> _Tugas Tertulis_:
1) Dalam teks tentang perbuatan orang beriman, karena apa Jemaat Efesus dipuji?
2) Salinlah dari teks tentang perbuatan orang beriman bagian mulai dari "Sebaliknya mereka yang" sampai dengan "mendapati rasul palsu.".

> _Kutipan Teks_:
Namun, pada akhirnya semuanya akan tampak nyata dari
perbuatan-perbuatannya. Ingatlah bahwa perbuatan
berbicara lebih keras daripada perkataan. Orang yang
melakukan perbuatan yang jahat tidak mungkin mengasihi
Tuhan, sebab jika ia mengasihi Tuhan maka ia akan
melakukan yang benar dan ia akan datang kepada terang.
Dengannya perbuatan-perbuatannya tampak nyata karena
dilakukan dalam Allah yang adalah Terang itu sendiri.
Sebaliknya mereka yang berbuat jahat membenci terang dan
tidak mungkin datang kepada terang.
3. PERBUATAN MENJADI DASAR PENILAIAN TERHADAP ORANG
BERIMAN
Jika kita membaca dalam Wahyu 2-3, kita akan mendapai
fakta bahwa Tuhan Yesus yang bangkit dari kematian, naik
ke Surga dan duduk di sebelah kanan Bapa memberikan
evaluasi terhadap kehidupan jemaat-jemaat berdasarkan
perbuatan mereka.
Jemaat Efesus dipuji karena jerih payah dan ketabahan
mereka, ketidaksabaran mereka terhadap orang-orang jahat,
bagaimana mereka menguji dan mendapati rasul palsu.

> _Bahan_:
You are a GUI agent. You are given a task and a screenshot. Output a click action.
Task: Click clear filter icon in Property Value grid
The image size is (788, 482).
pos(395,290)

> _Jawaban Tiap Tugas_:
1) Jemaat Efesus dipuji karena jerih payah dan ketabahan mereka, ketidaksabaran mereka terhadap orang-orang jahat, dan cara mereka menguji serta mendapati rasul palsu.

2)
Sebaliknya mereka yang berbuat jahat membenci terang dan
tidak mungkin datang kepada terang.
3. PERBUATAN MENJADI DASAR PENILAIAN TERHADAP ORANG
BERIMAN
Jika kita membaca dalam Wahyu 2-3, kita akan mendapai
fakta bahwa Tuhan Yesus yang bangkit dari kematian, naik
ke Surga dan duduk di sebelah kanan Bapa memberikan
evaluasi terhadap kehidupan jemaat-jemaat berdasarkan
perbuatan mereka.
Jemaat Efesus dipuji karena jerih payah dan ketabahan
mereka, ketidaksabaran mereka terhadap orang-orang jahat,
bagaimana mereka menguji dan mendapati rasul palsu.